In a comparative study of adults aged 50 to 74 years, local injection site reactions were significantly more common among subjects who received revaccination of Pneumococcal Vaccine Polyvalent, Pnu-Imune 23 >/=5 years after their first vaccination than among those being vaccinated for the first time. Specifically, within the first two days following vaccination, arm soreness was reported among 74% of 513 revaccinated subjects as compared to 57% of 901 subjects vaccinated for the first time. Sizable local reactions are shown in Table 3 excerpted from JAMA 1999. 47

Table 3
Risk of a Sizable Local reaction (>/=10.2 cm [4 in] of Redness or Swelling), by Vaccination Status and Underlying Disease Classification
No. (%) of Subjects
First Vaccination Revaccination RR * (95% CI) P Value
All subjects
29/901 (3)     55/513 (11)     3.3 (2.1-5.1)     <.001    
3/85 (4)     3/50 (6)     1.7 (0.4-8.1)     .67     
26/816 (3)     52/463 (11)     3.5 (2.2-5.6)     <.001    
  Chronically ill
16/479 (3)     19/235 (8)     2.4 (1.3-4.6)     .009    
  Healthy §
10/337 (3)     33/228 (15)     4.9 (2.4-9.7)     <.001    
*RR indicates relative risk; CI, confidence interval
†Patients with asplenia, renal failure, lymphoma, myeloma, renal transplant, nephrotic syndrome, or taking immunosuppressive medications.
‡Patients with cardiovascular or pulmonary disease, diabetes mellitus, or cirrhosis.
§Patients who were not chronically ill or immunocompromised.

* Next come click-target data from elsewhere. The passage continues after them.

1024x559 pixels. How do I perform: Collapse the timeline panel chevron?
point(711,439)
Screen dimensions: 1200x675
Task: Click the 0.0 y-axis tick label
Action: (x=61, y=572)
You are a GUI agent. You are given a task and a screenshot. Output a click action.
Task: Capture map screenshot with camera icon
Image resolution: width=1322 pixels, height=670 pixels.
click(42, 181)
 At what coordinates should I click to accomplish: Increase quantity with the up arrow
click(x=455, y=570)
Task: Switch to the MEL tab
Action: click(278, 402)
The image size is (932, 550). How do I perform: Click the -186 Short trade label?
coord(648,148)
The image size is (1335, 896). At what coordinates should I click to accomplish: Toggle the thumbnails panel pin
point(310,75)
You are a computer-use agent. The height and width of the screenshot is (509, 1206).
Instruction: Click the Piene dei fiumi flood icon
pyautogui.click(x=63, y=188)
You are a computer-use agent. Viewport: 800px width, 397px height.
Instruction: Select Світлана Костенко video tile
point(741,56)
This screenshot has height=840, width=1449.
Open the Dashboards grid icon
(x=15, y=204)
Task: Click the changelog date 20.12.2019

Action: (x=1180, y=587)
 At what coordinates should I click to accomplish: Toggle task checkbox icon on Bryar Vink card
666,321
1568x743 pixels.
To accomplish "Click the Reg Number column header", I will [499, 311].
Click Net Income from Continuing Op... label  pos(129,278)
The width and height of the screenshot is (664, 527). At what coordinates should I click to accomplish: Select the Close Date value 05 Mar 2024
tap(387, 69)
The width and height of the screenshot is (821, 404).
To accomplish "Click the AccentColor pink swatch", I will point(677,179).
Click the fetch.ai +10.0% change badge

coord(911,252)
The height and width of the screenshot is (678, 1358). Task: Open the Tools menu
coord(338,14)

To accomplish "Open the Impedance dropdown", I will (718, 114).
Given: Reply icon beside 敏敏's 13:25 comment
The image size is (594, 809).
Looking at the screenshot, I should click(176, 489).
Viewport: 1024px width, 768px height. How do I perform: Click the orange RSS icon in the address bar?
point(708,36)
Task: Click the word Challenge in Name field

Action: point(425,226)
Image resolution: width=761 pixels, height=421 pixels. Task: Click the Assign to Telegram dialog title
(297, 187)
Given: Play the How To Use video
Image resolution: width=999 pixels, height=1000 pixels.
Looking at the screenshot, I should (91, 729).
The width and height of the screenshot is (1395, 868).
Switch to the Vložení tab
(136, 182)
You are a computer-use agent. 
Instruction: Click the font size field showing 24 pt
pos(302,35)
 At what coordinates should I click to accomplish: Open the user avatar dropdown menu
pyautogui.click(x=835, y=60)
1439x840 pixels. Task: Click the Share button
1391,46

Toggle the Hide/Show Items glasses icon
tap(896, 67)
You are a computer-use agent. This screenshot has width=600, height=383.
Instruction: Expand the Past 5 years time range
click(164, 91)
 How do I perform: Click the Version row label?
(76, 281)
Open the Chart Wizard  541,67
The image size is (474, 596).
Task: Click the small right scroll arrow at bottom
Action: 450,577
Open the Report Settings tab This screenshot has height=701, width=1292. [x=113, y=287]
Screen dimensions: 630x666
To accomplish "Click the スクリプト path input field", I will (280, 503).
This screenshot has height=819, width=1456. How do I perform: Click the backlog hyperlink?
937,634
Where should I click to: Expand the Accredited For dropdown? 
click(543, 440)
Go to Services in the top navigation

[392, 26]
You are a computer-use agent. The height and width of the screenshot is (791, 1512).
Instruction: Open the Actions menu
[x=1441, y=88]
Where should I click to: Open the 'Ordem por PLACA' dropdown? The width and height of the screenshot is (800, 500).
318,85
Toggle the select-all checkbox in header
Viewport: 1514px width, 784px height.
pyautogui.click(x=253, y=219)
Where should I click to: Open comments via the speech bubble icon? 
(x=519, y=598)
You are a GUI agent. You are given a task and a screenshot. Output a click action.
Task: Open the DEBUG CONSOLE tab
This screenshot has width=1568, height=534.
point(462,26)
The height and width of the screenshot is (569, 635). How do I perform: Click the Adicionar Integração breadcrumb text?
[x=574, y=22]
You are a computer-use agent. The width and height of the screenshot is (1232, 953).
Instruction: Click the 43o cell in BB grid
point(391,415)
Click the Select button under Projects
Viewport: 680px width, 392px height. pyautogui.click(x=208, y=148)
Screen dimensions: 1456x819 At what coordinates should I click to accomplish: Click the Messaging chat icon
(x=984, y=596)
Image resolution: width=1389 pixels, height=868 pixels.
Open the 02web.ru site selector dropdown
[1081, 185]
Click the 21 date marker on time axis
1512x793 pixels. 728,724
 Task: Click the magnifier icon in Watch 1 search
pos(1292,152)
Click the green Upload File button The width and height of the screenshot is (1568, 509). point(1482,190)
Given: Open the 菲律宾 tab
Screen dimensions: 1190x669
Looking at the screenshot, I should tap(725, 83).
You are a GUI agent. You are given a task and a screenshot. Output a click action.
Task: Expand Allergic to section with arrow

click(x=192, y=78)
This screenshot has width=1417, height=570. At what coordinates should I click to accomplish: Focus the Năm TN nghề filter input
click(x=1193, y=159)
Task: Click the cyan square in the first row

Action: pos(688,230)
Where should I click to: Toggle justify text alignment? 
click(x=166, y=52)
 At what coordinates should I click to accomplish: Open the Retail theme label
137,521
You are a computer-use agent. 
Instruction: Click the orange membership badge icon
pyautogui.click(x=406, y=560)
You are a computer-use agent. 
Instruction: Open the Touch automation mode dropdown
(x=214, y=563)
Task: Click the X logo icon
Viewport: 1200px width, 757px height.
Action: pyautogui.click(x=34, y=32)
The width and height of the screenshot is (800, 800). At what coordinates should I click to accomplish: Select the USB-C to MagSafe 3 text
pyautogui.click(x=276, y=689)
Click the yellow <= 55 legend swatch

Preliminary data have suggested that the 23-valent pneumococcal polysaccharide vaccine may cause a transient increase in plasma HIV levels; however, the importance of this occurrence is not known (see INDICATIONS AND USAGE -- Immunocompromised Patients ). 3

Health care professionals should report suspected adverse events after administration of Pnu-Imune 23 to the Vaccine Adverse Event Reporting System (VAERS) by calling (800) 822-7967. 3



There have been reports of overdose with Pnu-Imune 23. Most cases have involved inadvertent reimmunization at varying intervals following initial immunization. Most individuals were asymptomatic. Events experienced primarily consisted of injection site reactions.

Dosage and Administration

The immunization schedule consists of a single 0.5 mL dose given intramuscularly or subcutaneously. Intradermal administration should be avoided. Do not inject into or near a blood vessel or nerve.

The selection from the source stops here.